Oscuro total rápido. Nace música apropiada. Luz muy lentamente sobre O’leary, solo, en el proscenio) 

O’leary 
¿Leyeron Manuela Sáenz y/o Simón Rodríguez “Moby Dick”, la narración de la obsesiva persecución de la ballena blanca emprendida por el aventurero poeta y escritor neoyorquino Herman Melville? No es improbable pues el libro vio la luz por vez primera ocho años más tarde de los sucesos que aquí narramos, es decir, en 1851, y ambos vivirían varios años más. 

(disminuye muy lenta la luz sobre O’leary, sin apagarse del todo. La música ha cambiado a doliente. Luz lenta sobre la Anfitriona, todavía con O’leary iluminado) 

Anfitriona 
(lo mira un instante) El general irlandés Daniel Florencio O’leary, cuya monumental obra, 34 tomos sobre Simón Bolívar y la Guerra de Independencia Sudamericana no se publicará completa hasta 1888, morirá el 24 de febrero de 1854 en Bogotá, de un ataque cerebral. 
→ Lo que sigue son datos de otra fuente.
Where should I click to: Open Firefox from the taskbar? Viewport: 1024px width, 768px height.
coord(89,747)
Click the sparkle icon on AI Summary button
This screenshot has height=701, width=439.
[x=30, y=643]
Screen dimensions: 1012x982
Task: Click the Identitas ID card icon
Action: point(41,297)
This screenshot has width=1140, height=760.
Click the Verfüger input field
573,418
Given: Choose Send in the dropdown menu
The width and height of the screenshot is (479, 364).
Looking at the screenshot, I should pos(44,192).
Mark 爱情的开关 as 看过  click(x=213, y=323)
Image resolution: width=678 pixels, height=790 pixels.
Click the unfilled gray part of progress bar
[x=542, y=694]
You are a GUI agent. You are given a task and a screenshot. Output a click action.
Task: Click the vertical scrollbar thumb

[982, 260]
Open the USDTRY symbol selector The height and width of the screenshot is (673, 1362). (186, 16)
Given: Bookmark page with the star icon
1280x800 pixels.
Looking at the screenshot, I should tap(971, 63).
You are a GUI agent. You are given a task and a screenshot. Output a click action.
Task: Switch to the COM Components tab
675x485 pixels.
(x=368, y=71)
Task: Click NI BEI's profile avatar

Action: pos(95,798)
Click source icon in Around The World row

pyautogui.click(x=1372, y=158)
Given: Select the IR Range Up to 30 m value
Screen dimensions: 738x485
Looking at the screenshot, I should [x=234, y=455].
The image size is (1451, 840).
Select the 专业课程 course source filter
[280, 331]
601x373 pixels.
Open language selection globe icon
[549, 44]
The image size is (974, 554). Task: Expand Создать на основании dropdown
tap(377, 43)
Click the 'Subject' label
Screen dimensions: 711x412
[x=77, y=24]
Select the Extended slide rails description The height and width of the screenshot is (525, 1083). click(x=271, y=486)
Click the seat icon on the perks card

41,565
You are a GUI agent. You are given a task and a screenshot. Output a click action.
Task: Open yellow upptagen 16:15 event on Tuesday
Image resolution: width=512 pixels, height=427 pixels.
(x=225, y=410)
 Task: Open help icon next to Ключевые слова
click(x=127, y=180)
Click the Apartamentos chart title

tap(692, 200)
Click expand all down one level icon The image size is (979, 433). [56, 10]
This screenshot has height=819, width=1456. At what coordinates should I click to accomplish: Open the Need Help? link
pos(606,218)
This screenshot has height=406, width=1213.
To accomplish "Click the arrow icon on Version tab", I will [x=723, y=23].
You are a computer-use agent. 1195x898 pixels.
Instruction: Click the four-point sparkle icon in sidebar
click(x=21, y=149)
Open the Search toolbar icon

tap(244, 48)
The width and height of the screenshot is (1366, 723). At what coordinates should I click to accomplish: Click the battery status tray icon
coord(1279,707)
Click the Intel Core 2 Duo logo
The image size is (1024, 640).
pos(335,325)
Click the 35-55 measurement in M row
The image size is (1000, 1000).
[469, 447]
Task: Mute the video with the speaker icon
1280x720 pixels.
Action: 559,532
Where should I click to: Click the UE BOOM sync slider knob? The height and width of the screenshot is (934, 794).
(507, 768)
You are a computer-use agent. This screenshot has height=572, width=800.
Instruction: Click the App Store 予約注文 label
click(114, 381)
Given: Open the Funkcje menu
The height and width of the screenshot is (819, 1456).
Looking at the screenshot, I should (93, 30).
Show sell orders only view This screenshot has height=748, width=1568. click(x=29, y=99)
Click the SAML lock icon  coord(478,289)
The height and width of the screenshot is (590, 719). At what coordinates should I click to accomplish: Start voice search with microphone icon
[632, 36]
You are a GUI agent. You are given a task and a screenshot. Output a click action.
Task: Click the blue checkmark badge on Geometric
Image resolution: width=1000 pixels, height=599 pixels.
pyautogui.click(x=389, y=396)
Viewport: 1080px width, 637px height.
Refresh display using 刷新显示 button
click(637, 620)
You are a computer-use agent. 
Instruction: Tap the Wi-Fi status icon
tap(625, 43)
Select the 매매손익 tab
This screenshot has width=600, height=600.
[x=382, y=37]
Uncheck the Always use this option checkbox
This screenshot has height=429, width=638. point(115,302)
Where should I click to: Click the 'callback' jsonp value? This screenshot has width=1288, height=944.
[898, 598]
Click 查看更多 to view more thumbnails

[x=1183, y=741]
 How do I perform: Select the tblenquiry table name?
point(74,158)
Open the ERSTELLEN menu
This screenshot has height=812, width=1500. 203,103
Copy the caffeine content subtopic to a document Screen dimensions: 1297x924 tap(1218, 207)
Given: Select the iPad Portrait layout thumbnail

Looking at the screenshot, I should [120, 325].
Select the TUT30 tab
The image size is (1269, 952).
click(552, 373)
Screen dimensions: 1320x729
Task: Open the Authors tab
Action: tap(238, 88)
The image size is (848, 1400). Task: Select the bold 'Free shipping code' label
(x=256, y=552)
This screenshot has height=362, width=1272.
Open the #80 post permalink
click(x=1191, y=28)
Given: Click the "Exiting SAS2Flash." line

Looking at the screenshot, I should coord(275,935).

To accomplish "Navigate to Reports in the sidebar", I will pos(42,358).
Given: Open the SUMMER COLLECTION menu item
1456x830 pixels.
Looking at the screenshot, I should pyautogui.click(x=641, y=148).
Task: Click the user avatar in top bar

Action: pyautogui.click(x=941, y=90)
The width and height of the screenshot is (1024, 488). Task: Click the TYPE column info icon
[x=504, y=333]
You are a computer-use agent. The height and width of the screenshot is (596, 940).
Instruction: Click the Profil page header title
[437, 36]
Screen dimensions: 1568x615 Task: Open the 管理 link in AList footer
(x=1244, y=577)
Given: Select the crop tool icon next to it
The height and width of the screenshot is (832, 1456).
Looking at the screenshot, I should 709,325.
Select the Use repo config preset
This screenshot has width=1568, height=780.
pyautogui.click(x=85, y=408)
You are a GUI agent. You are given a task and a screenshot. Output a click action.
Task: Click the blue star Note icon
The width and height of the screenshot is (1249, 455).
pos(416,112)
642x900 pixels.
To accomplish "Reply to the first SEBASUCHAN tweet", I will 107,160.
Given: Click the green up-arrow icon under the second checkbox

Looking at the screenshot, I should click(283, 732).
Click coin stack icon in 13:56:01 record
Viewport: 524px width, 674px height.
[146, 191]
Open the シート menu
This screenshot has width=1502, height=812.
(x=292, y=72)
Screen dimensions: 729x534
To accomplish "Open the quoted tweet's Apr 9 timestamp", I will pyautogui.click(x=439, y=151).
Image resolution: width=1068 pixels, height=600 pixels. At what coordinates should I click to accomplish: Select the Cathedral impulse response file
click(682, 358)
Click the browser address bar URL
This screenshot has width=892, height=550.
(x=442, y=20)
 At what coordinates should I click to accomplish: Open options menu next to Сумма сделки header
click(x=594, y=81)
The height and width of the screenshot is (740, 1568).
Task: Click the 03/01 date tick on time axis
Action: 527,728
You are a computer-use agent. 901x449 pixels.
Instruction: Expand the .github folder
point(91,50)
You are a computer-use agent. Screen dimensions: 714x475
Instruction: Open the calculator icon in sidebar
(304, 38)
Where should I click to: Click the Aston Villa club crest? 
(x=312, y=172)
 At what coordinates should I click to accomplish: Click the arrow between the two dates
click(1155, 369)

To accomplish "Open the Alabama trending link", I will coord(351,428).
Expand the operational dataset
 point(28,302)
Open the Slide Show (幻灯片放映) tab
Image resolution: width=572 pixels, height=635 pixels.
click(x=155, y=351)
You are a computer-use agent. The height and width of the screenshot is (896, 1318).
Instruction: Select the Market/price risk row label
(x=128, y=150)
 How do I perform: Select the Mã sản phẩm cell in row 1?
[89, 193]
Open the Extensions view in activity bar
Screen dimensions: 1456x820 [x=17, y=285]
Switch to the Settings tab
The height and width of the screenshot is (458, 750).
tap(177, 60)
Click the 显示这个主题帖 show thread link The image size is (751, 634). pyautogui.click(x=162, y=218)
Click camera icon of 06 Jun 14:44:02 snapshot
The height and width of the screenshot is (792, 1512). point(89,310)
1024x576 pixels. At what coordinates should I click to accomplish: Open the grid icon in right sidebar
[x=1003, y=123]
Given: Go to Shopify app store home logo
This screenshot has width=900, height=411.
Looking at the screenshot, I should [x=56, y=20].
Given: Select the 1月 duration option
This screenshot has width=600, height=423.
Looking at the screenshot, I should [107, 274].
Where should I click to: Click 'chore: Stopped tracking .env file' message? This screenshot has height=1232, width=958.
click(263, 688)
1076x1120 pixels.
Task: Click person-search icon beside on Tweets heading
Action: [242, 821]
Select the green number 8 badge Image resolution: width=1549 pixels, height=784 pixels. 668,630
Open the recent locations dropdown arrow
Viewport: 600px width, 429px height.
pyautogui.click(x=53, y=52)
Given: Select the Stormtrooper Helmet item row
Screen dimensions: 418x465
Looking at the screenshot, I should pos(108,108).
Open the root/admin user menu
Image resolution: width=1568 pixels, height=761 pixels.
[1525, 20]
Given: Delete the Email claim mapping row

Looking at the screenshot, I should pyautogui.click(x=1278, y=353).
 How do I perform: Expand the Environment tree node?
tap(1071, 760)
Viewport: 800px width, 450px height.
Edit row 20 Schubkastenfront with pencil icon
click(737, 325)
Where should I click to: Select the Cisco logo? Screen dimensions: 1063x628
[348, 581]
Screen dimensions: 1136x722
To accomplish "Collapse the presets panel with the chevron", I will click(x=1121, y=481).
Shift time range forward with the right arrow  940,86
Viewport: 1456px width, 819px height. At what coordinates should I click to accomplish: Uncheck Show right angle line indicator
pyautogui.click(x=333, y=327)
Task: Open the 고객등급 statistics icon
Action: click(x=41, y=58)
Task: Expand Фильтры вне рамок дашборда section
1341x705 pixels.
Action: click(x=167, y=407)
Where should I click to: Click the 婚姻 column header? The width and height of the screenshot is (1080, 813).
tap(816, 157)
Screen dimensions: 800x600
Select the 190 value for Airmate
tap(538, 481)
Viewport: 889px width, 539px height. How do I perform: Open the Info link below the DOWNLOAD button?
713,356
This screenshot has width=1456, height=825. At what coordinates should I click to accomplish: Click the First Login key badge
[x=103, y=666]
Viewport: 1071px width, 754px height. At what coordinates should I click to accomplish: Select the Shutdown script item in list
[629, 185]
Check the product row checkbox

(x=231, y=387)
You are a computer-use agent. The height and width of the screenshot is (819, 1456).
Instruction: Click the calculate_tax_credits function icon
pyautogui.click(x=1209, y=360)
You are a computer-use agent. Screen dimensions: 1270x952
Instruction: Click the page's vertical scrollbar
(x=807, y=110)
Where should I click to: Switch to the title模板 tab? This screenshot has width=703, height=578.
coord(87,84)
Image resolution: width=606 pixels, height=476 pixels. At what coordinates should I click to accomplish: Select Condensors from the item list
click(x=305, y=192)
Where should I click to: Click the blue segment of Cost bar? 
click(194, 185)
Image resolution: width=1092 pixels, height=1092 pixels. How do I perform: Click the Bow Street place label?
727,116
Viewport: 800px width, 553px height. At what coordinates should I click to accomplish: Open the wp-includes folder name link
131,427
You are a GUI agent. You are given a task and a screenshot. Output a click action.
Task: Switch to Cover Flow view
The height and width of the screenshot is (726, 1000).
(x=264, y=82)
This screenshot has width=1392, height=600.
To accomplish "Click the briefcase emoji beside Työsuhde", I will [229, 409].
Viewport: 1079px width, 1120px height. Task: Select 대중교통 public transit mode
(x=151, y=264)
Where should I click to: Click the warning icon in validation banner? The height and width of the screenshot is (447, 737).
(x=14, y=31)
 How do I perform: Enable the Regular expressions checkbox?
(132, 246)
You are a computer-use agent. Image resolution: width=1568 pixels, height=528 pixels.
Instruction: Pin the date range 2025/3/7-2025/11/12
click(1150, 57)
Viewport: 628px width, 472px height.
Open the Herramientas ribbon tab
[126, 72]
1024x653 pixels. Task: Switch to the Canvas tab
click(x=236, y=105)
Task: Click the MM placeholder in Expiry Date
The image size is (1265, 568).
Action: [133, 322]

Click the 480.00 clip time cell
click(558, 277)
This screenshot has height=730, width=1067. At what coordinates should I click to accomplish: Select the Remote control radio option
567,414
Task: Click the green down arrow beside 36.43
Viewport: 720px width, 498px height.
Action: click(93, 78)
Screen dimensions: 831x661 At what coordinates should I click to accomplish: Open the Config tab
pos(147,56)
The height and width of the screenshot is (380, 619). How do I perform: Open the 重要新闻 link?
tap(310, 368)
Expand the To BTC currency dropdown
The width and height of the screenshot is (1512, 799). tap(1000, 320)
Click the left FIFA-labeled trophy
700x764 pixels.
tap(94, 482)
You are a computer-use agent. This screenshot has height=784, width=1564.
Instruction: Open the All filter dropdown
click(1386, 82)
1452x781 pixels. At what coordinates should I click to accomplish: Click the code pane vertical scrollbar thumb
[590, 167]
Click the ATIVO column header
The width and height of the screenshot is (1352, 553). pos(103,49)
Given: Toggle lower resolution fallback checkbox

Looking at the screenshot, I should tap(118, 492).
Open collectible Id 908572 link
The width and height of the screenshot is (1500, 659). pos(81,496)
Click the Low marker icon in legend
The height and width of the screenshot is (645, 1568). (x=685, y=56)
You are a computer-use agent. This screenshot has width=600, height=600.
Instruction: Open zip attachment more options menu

(una fugaz incandescencia sobre O’leary y luego lento oscuro total con él. Música apropiada para toda esta escena final) 

Anfitriona 
Simón Rodríguez, el “Sócrates” de Bolívar, como él le llamó… (se ilumina un retrato grande y “clásico” de Rodríguez) le seguirá tan solo cuatro días después, a la entrada de un poblado llamado San Nicolás de Amotape, no lejos de Paita, en el Perú, el 28 de febrero de 1854, al parecer víctima de fiebres malignas y deficiencias renales y en la más absoluta miseria... (se va apagando la luz sobre el retrato de Rodríguez y se va iluminando el de Manuela Sáenz) Manuela Sáenz, la heroína inmortal, la Coronela, la esposa que abandonó al doctor James Thorne, su insulso marido inglés, por correr detrás de la gloria que representaba el insigne caraqueño, fallecerá presa de la difteria al cabo de cinco años, un día de diciembre de 1859, próxima a cumplir los 63 y también en extrema pobreza..., ¡pero la Posteridad jamás olvidará su noche de gloria, su apoteosis histórica, cuando enfrentó, sola, a doce asesinos sedientos de sangre y hambrientos de poder, y evitó a la Gran Colombia la mancha inútil pero indeleble del asesinato del Padre Libertador. 

(surge repentino contraluz sobre ángulo neutro. Bolívar, de uniforme, escribe ante un escritorio) 

Anfitriona 
Simón Bolívar, en uno de sus tantos desencuentros con Manuela Sáenz, le escribe esta nota, reveladora por demás de lo arraigada que estaba en el corazón del General la bella quiteña: 

Bolívar 
(voz grabada, resonante, en tanto escribe) “El yelo de mis años se reanima con tus bondades y gracias. Tu amor da una vida que está expirando. Yo no puedo estar sin ti, no puedo privarme voluntariamente de mi Manuela. No tengo fuerza como tú para no verte apenas basta una inmensa distancia. Te veo, aunque lejos de ti. Ven, ven, ven luego. Tuyo del alma, Bolívar”. 

(sigue música brillante) 

Anfitriona 
Y ella, Manuela Sáenz, ha dejado esta confesión como irrefutable testimonio del fuego amoroso que alimentó su espíritu por el grande hombre y como clara advertencia para quienes quisieron resquebrajar su gloria: 

(a medida que la Anfitriona habla, se enciende una luz brillantísima en ángulo neutro en el cual Manuela-Joven, vestida de capitana, la mano sobre el sable, remata la obra) 

Manuela 
(profunda y retadora como era) “Yo amé al Libertador; muerto, lo venero. Pueden disponer alevosamente de mi existencia, menos hacerme retrogradar una línea en el respeto, amistad y gratitud al General Bolívar”.